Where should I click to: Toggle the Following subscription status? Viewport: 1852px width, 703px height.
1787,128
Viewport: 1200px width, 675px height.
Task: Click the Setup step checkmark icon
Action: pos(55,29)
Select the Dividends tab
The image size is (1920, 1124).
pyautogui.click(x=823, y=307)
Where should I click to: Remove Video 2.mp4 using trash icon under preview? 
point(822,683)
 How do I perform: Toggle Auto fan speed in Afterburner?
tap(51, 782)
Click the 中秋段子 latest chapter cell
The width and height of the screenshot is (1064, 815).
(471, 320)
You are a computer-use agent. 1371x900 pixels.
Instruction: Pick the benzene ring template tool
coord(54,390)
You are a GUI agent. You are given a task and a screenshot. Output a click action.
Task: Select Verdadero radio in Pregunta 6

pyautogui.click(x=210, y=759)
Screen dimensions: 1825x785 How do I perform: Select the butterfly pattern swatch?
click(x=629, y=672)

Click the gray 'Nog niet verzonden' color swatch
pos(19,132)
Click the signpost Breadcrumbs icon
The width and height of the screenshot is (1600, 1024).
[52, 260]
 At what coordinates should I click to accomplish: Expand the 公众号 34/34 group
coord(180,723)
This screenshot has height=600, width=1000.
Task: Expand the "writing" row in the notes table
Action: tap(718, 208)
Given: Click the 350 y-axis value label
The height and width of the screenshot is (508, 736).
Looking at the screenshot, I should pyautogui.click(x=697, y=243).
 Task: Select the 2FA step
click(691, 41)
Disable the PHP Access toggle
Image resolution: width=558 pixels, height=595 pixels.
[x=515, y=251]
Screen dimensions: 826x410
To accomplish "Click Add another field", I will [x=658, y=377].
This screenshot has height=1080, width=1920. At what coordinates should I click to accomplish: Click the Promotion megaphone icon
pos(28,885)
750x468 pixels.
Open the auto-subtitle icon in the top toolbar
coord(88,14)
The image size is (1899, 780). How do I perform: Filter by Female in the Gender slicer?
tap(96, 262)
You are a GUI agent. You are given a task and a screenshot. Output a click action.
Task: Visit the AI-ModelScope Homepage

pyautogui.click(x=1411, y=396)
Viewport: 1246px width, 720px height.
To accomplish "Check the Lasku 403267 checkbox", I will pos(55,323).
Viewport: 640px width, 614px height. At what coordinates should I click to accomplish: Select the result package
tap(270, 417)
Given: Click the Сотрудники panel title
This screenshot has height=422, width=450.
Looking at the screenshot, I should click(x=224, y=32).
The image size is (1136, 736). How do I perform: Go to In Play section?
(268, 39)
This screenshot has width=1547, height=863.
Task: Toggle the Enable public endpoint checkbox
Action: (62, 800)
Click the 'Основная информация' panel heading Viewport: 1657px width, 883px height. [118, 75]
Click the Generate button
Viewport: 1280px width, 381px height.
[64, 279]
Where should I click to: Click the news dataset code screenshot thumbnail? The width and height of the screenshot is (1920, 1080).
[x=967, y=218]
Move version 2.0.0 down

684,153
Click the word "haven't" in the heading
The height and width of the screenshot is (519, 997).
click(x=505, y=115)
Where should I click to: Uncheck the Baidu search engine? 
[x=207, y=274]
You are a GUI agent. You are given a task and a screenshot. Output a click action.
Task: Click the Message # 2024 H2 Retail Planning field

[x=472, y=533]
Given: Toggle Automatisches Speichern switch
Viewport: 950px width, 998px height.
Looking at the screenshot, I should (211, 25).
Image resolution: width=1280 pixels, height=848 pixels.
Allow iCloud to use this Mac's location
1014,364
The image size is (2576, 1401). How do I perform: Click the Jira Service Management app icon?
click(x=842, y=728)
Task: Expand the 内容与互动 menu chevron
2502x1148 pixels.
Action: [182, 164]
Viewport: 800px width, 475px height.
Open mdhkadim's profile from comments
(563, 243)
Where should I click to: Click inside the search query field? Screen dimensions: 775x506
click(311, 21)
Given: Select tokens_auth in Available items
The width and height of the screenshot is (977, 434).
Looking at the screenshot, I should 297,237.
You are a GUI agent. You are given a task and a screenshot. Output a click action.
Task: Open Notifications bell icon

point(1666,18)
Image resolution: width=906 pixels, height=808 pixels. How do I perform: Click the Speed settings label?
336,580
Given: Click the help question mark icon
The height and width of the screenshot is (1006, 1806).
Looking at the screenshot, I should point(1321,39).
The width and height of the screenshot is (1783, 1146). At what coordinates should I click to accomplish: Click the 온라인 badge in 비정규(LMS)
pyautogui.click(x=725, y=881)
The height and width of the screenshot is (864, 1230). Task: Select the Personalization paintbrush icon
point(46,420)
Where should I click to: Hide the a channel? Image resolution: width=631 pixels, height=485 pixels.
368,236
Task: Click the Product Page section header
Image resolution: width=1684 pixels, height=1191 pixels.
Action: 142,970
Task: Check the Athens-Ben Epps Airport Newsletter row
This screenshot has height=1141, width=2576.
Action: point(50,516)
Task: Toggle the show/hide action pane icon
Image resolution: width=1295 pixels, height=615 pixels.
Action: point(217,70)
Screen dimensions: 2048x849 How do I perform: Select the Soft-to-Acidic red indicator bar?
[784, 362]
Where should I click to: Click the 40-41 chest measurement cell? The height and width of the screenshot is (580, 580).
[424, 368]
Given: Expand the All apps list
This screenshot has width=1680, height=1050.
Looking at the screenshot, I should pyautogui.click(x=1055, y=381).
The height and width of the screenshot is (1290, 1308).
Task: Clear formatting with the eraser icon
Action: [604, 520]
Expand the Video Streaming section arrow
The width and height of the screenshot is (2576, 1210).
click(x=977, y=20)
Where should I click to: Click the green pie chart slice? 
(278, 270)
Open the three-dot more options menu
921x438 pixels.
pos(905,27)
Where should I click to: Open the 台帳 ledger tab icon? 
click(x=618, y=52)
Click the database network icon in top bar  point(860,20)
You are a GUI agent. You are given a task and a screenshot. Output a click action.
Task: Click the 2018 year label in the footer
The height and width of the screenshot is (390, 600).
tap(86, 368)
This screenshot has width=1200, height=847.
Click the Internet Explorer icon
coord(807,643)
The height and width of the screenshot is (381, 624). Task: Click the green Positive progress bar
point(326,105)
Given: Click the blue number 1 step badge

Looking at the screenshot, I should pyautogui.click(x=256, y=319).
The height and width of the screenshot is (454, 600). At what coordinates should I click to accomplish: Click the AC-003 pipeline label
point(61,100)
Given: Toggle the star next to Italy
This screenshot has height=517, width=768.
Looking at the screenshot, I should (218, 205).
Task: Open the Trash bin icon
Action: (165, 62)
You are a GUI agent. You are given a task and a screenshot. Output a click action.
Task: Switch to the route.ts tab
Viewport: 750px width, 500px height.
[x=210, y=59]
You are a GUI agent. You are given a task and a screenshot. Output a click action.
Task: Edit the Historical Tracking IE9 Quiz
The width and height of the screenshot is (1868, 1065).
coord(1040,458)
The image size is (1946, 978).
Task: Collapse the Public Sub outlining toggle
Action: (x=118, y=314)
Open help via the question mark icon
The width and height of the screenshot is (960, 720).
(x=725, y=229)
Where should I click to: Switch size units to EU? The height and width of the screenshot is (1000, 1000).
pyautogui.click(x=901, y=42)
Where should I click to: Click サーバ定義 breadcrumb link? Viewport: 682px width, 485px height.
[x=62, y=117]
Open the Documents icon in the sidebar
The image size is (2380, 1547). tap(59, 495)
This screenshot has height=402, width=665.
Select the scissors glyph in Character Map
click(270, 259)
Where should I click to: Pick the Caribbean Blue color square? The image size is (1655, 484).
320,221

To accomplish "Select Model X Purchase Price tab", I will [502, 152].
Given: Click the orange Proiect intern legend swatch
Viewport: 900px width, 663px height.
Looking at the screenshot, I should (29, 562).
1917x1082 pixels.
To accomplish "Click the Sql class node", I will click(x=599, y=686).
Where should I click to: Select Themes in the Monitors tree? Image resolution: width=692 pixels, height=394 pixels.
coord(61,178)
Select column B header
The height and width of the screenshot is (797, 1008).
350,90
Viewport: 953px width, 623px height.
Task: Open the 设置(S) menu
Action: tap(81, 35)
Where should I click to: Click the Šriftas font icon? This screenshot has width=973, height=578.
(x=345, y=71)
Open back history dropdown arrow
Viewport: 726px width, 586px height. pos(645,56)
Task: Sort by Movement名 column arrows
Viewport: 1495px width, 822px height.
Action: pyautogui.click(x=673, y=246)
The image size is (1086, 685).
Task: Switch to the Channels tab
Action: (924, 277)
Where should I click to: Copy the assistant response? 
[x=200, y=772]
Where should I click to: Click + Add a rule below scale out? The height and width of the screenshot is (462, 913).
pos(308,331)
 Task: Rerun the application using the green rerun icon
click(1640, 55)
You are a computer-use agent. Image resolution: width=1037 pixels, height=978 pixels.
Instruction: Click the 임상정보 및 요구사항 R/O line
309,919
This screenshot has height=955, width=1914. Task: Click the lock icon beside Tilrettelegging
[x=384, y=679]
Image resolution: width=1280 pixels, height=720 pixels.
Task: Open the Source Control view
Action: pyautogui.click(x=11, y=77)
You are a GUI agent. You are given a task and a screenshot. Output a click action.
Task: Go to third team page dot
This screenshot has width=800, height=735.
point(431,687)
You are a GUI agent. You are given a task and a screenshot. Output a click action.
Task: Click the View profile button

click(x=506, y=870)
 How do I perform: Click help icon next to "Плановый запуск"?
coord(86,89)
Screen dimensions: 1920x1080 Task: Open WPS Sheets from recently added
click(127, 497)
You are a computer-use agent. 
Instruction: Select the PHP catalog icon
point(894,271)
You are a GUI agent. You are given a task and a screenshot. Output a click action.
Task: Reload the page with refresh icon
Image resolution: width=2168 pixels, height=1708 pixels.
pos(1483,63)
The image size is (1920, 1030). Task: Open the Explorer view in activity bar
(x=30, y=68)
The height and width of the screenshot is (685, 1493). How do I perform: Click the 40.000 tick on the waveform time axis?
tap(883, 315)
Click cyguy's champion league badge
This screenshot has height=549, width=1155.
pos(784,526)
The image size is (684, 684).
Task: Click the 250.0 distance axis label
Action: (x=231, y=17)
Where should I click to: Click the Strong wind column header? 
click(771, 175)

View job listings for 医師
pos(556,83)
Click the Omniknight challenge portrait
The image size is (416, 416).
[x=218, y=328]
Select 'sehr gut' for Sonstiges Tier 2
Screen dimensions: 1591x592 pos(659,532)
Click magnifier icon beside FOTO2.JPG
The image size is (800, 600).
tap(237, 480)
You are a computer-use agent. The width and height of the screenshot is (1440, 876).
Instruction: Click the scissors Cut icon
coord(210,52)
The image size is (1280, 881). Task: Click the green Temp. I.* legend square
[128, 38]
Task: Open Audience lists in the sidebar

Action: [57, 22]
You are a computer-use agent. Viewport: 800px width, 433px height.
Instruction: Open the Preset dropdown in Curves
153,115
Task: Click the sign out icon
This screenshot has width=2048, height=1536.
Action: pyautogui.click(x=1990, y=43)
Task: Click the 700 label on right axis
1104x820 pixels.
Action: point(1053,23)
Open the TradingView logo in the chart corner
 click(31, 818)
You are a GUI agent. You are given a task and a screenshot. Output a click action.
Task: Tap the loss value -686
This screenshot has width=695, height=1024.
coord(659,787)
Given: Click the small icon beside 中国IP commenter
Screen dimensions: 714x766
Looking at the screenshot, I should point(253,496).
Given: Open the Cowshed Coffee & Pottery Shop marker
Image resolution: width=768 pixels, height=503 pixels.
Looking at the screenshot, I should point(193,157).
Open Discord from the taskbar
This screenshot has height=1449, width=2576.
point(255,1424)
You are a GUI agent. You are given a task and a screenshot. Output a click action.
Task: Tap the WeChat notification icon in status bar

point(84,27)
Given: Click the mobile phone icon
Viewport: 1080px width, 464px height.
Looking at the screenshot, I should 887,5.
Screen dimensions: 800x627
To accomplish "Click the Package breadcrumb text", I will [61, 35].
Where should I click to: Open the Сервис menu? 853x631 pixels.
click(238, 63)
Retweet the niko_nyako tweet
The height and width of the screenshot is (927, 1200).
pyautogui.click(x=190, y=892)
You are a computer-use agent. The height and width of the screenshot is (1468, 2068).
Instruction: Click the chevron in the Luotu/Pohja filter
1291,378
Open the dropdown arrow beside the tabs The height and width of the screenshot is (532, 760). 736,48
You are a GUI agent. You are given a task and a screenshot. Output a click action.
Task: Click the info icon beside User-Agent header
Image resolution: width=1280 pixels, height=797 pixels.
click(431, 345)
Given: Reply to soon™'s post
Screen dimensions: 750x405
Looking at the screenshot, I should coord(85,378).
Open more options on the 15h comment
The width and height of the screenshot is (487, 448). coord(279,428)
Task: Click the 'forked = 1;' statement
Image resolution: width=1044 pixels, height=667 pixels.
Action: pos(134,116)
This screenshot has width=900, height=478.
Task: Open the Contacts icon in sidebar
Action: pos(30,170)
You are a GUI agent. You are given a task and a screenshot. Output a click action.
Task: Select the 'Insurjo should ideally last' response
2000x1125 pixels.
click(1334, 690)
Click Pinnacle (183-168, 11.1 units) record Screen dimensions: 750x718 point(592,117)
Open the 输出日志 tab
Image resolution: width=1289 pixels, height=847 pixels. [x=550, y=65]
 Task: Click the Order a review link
-------
* **EXERCISE TASK**
Repeat the entries verbatim, starting with the line containing "Task: Toggle the show/hide action pane icon" and going on through the line containing "Action: [604, 520]".

* **ANSWER BELOW**
Task: Toggle the show/hide action pane icon
Image resolution: width=1295 pixels, height=615 pixels.
Action: point(217,70)
Screen dimensions: 2048x849 How do I perform: Select the Soft-to-Acidic red indicator bar?
[784, 362]
Where should I click to: Click the 40-41 chest measurement cell? The height and width of the screenshot is (580, 580).
[424, 368]
Given: Expand the All apps list
This screenshot has width=1680, height=1050.
Looking at the screenshot, I should pyautogui.click(x=1055, y=381).
The height and width of the screenshot is (1290, 1308).
Task: Clear formatting with the eraser icon
Action: [604, 520]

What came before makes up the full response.